Airlines schwindeln beim Klimarechnen

Fluggesellschaften nehmen es mit den selbst gewählten Klimarechnern nicht genau. Die Luftfahrtindustrie betreibt massives Lobbying, um die wahren Ausmasse ihres Beitrags zu den Treibhausemissionen zu verschleiern.


Österreichische NGOs haben die österreichische Fluglinie AUA dabei ertappt, dass der "CO2-neutrale" Klimarechner nur ein Drittel der tatsächlichen Emissionen berücksichtigt. In der unrichtigen Berechnung wird der so genannte Radiation Force Index (RFI-Faktor) ausgespart.
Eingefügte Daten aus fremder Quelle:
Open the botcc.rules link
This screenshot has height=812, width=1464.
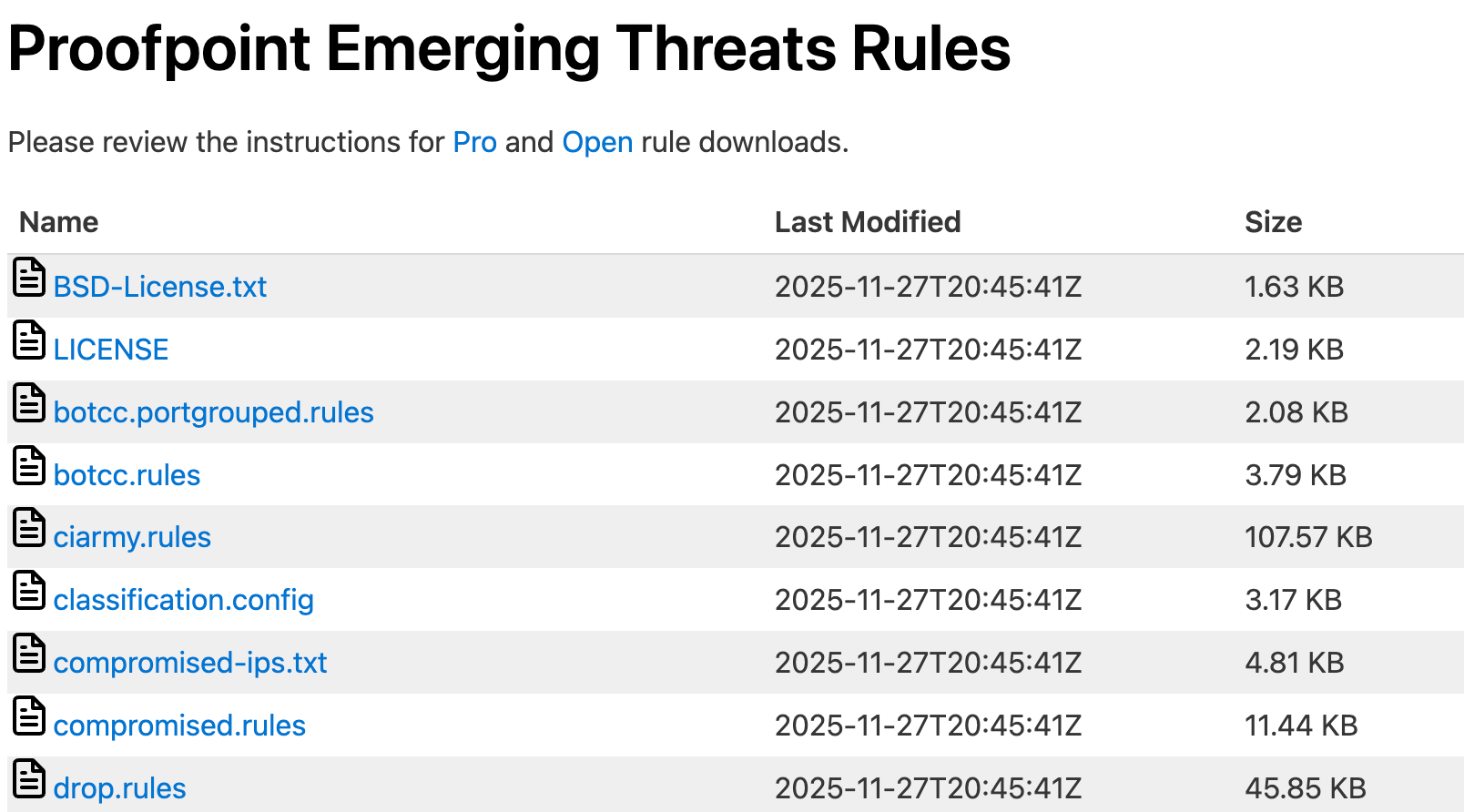point(127,476)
Dieser Multiplikator, der den erhöhten Emissionsausstoss in höheren Flughöhen ausdrückt, gilt laut IPCC (Intergovernmental Panel on Climate Change) aber als wissenschaftlich erwiesen und wurde auch im IPCC-Report von 2007 angeführt. "Es geht uns nicht darum, auf die AUA zu schlagen, sondern es liegt uns etwas daran, der Öffentlichkeit ins Bewusstsein zu rufen, dass die Mobilität eben Folgen für die Umwelt hat", meint Klimabündnis-Sprecher Hannes Höller im pressetext-Gespräch.
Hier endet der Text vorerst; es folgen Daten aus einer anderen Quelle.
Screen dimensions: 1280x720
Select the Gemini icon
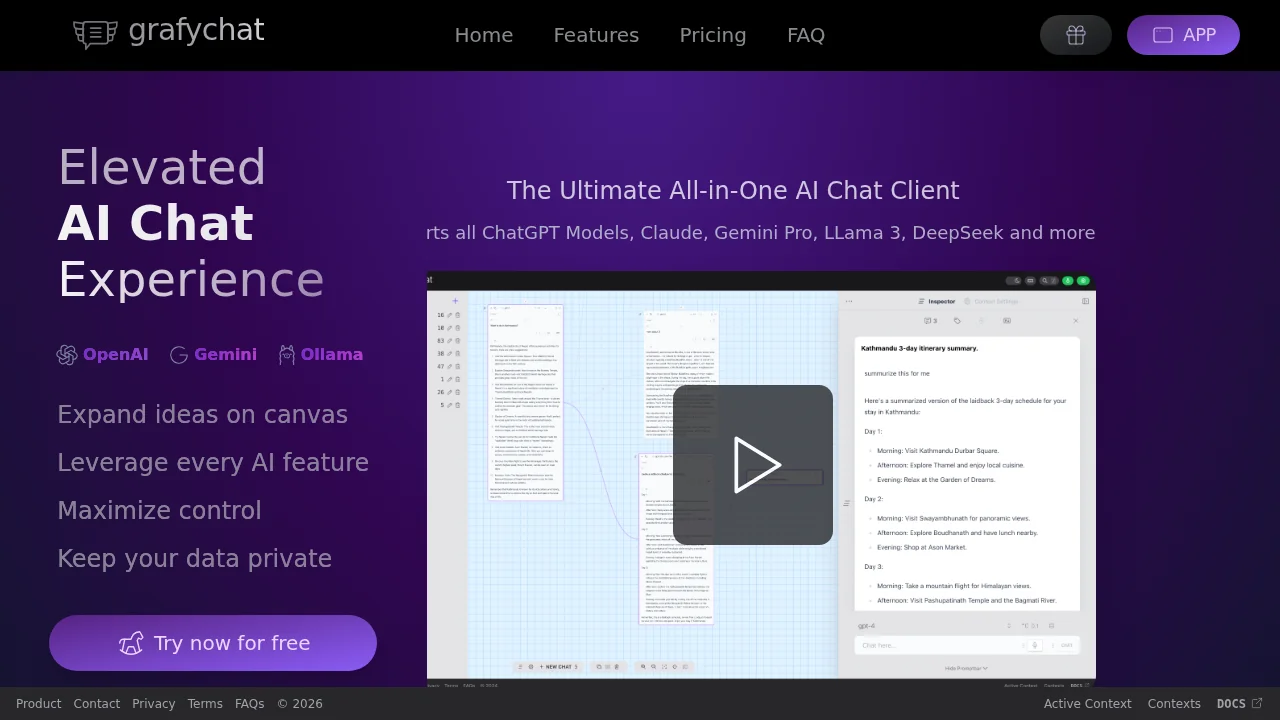pos(179,354)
Petition gegen 'Dumping-Emissions-Rechner’
"Diese Kritik betrifft allerdings nicht nur die AUA. Die Luftfahrtindustrie insgesamt betreibt immer noch massives Lobbying, um die wahren Ausmaße ihres Beitrags zu den Treibhausemissionen zu verschleiern", so Chladek vom Institut für Integrativen Tourismus und Entwicklung respect.at, "Auch die Internationale Zivilluftfahrt Organisation ICAO preist einen Emissionsrechner, der viele Faktoren unberücksichtigt lässt", ärgert sich die Expertin. "Wir als NGOs werden am Welttourismustag am 27. September eine Petition gegen diesen 'Dumping-Emissions-Rechner' der Welttourismus-Organisation UNWTO übergeben."